Minimize Adult-Directed Time

U.S. families are increasingly crowding out free play time with “structured activities that are designed to promote academic results.” In their drive to help their children succeed, some families begin these adult-directed activities in preschool, or even earlier.

In an attempt to counter this trend, the American Academy of Pediatricians has published several clinical reports, the latest titled “The Power of Play,” encouraging pediatricians to explain to parents the critical importance of free play. 

To make sure kids have lots of time in play state, parents should not press preschool children for physical or academic accomplishments when they show no interest. That means not pushing them to walk before they’re ready, and not insisting on flash cards or piano lessons they turn away from. Parents want to put their children on an early path to achievement, but pushing children in preschool and early elementary school into activities they don’t care about will backfire.  A 2021 article by Peter Gray argues that what young children need most is play, care, and love, not school. 

Instead of trying to choose the right activities, spend time watching and understanding your children. As soon as you can — even when they are infants — try to spot what engages them and makes them gleeful. What are they doing when they laugh with joy? When they forget you are even there? Glee and engagement come from a child’s play nature, their hardwired play system. Parents who watch their kids play without interrupting foster mutual respect and regard.

For older kids, pay close attention to how they respond to the activities you suggest. For example, you might offer piano lessons to a child who has shown interest in music, but watch the lesson from afar. Is your child engaged and enjoying the experience? If not, cancel the piano lessons and offer another opportunity that fits with the gleeful, engaged play you’ve seen.

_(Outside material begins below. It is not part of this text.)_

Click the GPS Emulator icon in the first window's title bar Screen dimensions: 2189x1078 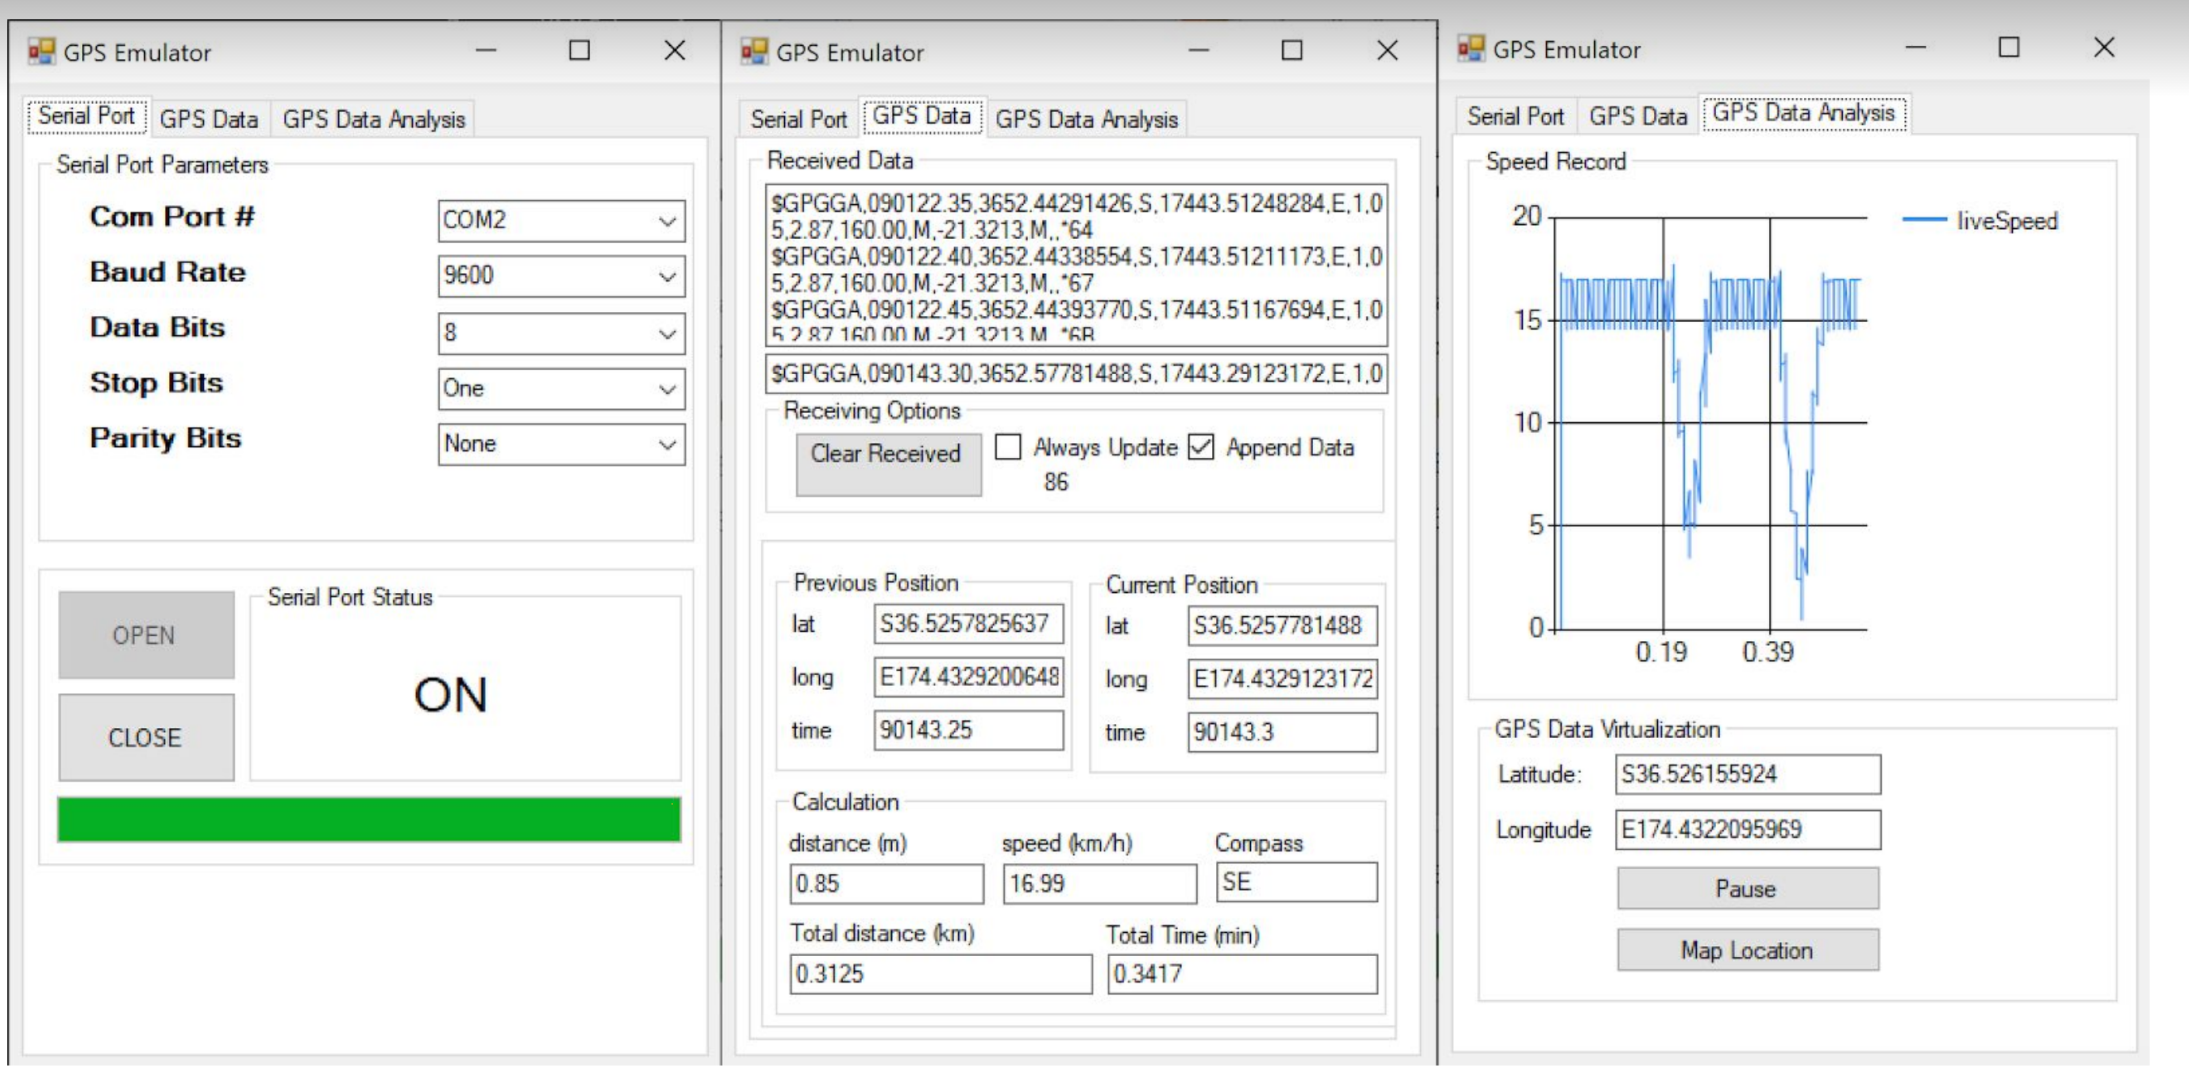(x=44, y=50)
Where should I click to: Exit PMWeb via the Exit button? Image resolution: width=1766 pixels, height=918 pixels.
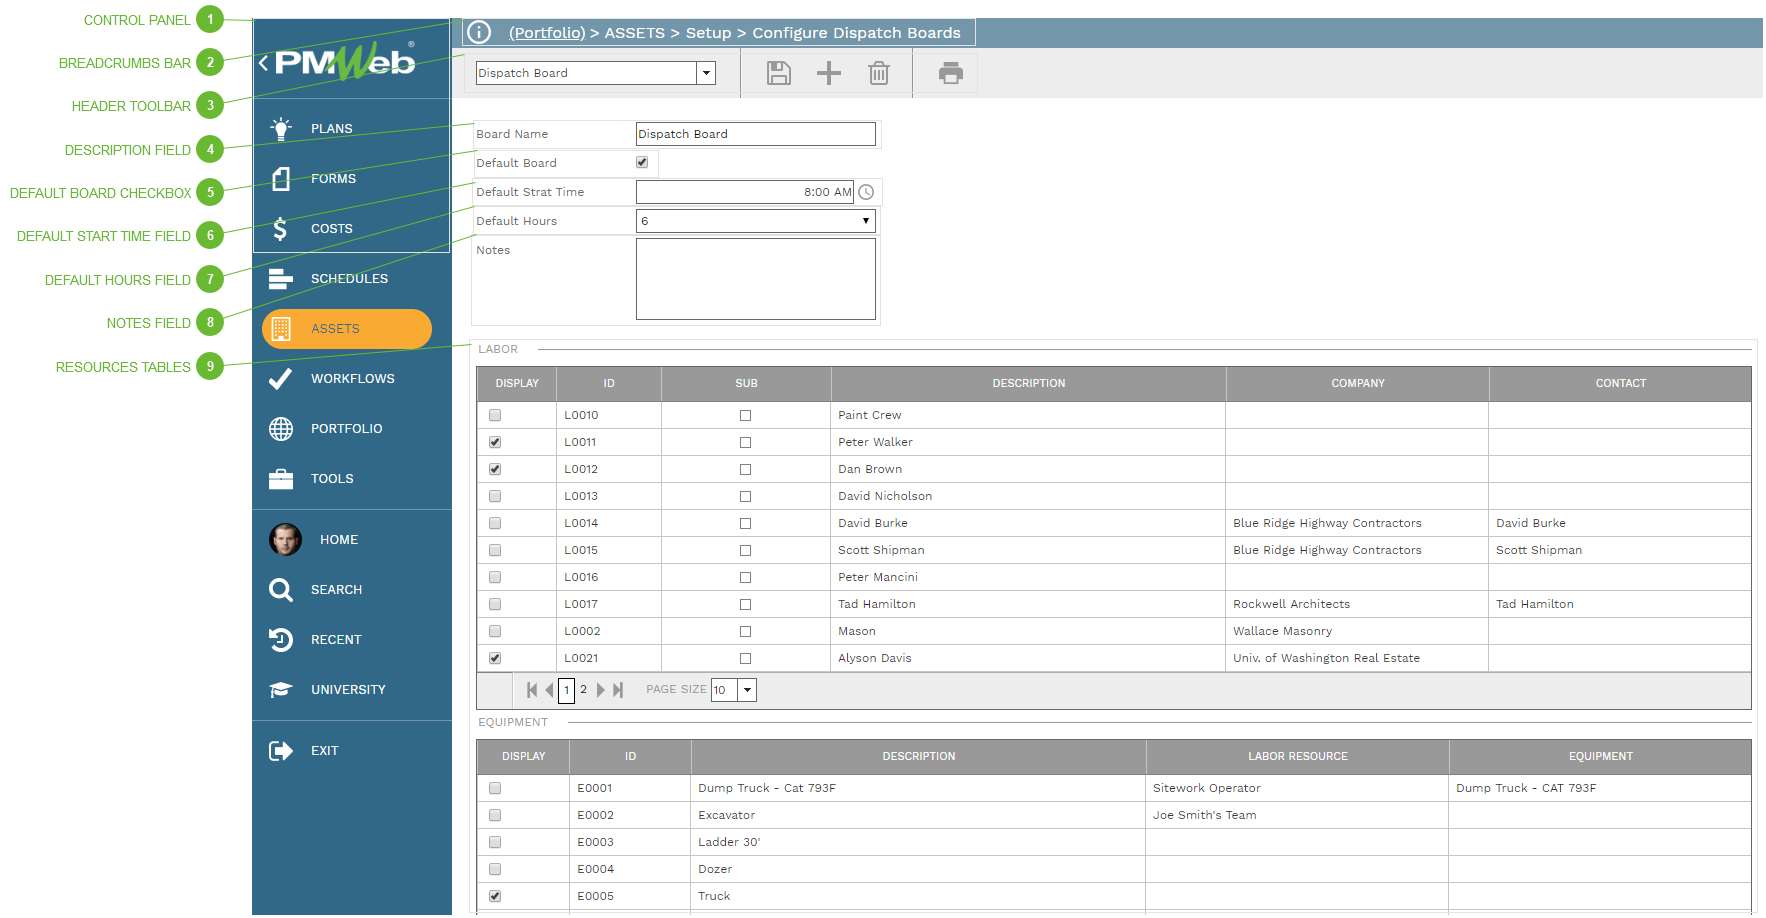tap(325, 750)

Helping your child pursue their innate interests, and validating their interests and gleeful engagement, will do more for your child’s future than all the flashcards and learning toys you could possibly buy. Whatever skills they need in the future, their early play will help children understand how to learn, grow, achieve, and enjoy life.

A toddler navigates a climbing platform while an adult kneels next to it, watching attentively.
Liz Memel, an RIE mentor-teacher, demonstrates “selective intervention,” an RIE construct supporting secure attachment: Caretakers are available to help but do not intrude when toddlers are active and focused on what they are doing. These are rich learning experiences for children.
A smiling school-aged boy practicing the piano as his teacher coaches him.
This boy clearly enjoys learning the piano.
This boy shows no interest in piano lessons.